Study of blood pressure profile and anthropometry in children belonging to low socio-economic status; a prospective cross sectional study


  • Chidambram Sudhakar Department of Pediatrics, Chandulal Chandrakar Memorial Hospital, Bhilai, District Durg, Chhattisgarh, India
  • Raisur Rahman Department of Pediatrics, Chandulal Chandrakar Memorial Hospital, Bhilai, District Durg, Chhattisgarh, India



CBlood pressure, Children, Hypertension, Malnutrition


Background: A significant number of population in India are below poverty line. It contributes to the higher incidence of malnutrition especially among children which is 48% according to NFHS-3 (National family Health survey). Blood Pressure tracking studies suggest that hypertension in adulthood often has its origin in childhood. Blood pressure in childhood is the best predictor of hypertension in later life. There have been very few studies on malnutrition and Hypertension association and none in this area. One rationale for screening for hypertension in children and adolescents is that early identification of primary hypertension could lead to interventions to reduce blood pressure during childhood and adolescence, resulting in a reduced risk for cardiovascular events and death in adulthood.

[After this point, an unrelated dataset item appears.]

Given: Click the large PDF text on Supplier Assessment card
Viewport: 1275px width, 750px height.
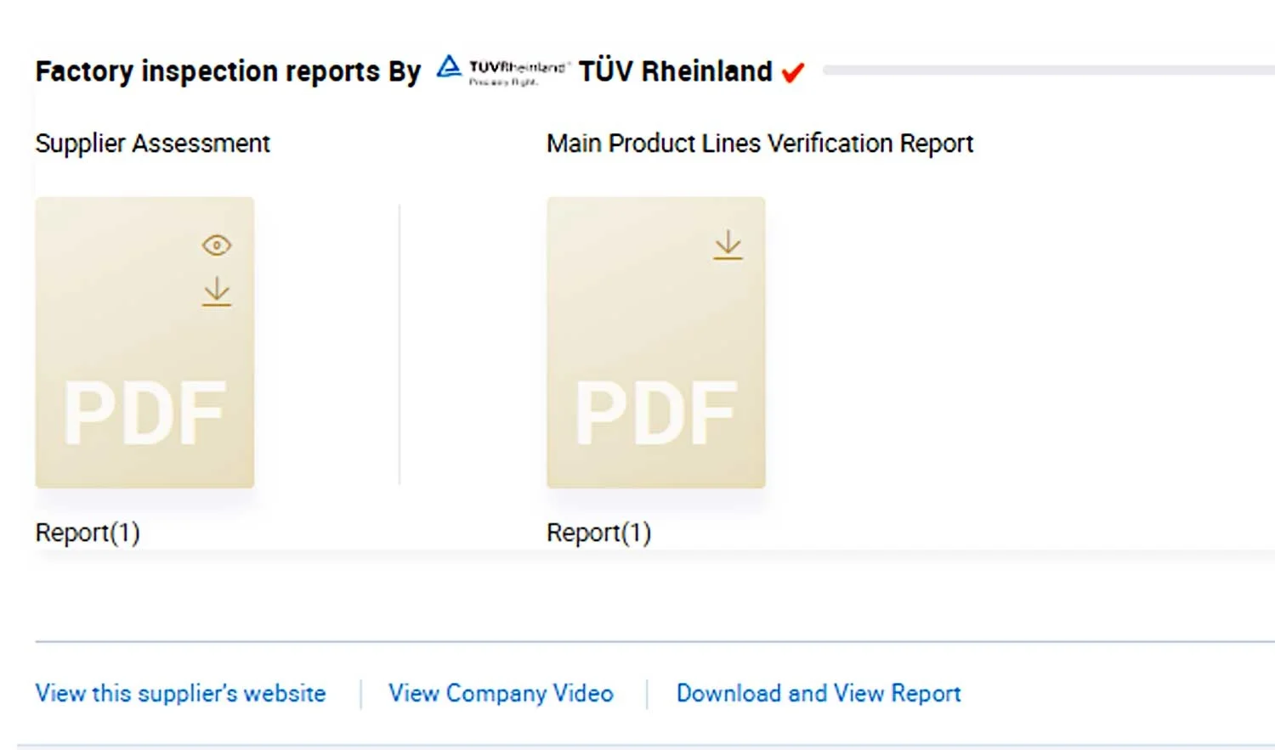Looking at the screenshot, I should [145, 414].
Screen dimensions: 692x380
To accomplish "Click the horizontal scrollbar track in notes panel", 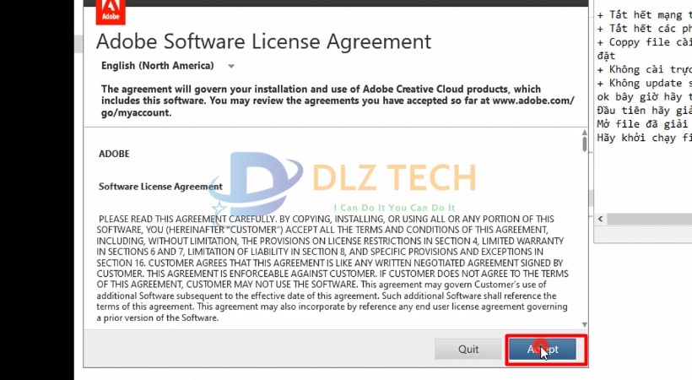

Methods: The present cross sectional prospective study was conducted on School going children (5-14 years) belonging to lower socio-economic status attending schools from Bhilai, DistrictDurg Chhattisgarh, India, within 5 km range of Chandulal Chandrakar Memorial Hospital over a period of 12 months from March 2015 to February 2016.The present study took 300 sample size. List of schools was arranged from district education officer (DEO) and required government schools were shortlisted on within 5 km range of hospital. After short history and examination, as per the prerequisite of proforma, the following measurements were taken. For all the statistical analysis MS EXCEL and SPSS 16 (Statistical Package for Social Science) version were used. The information collected was tabulated and the data was analyzed using suitable statistics.

Results: 60% of the subjects were belongs to 5-10 years of age and 40% in 10-14 years’ age group. Males and females were equal in distributions (50% each), thus there were 150 males and 150 females in the current study. Overall prevalence of malnutrition in our study was 38.6%. The present study found 88 subjects (29.3%) having grade 1 malnutrition and 28 subjects (38.7%) having grade 2 and 0 (0%) with grade 3 and grade 4 malnutrition. There were 2 pre-hypertensives in our study, out of which one was male and one female. When analyzed according to nutritional status, there were 2 hypertensives in malnourished group. Similarly. there was 1 hypertensive in normal nutritional status group.

Conclusions: There is a significant prevalence of malnutrition in our society which contributes to a more number of problems than what is presented to practicing paediatricians. The prevalence is higher in children <5 years age group overall which continues through school age and adolescent age group as shown in our study. The focus of attention should be identification of various diseases along with hypertension at the earliest and prevention of malnutrition.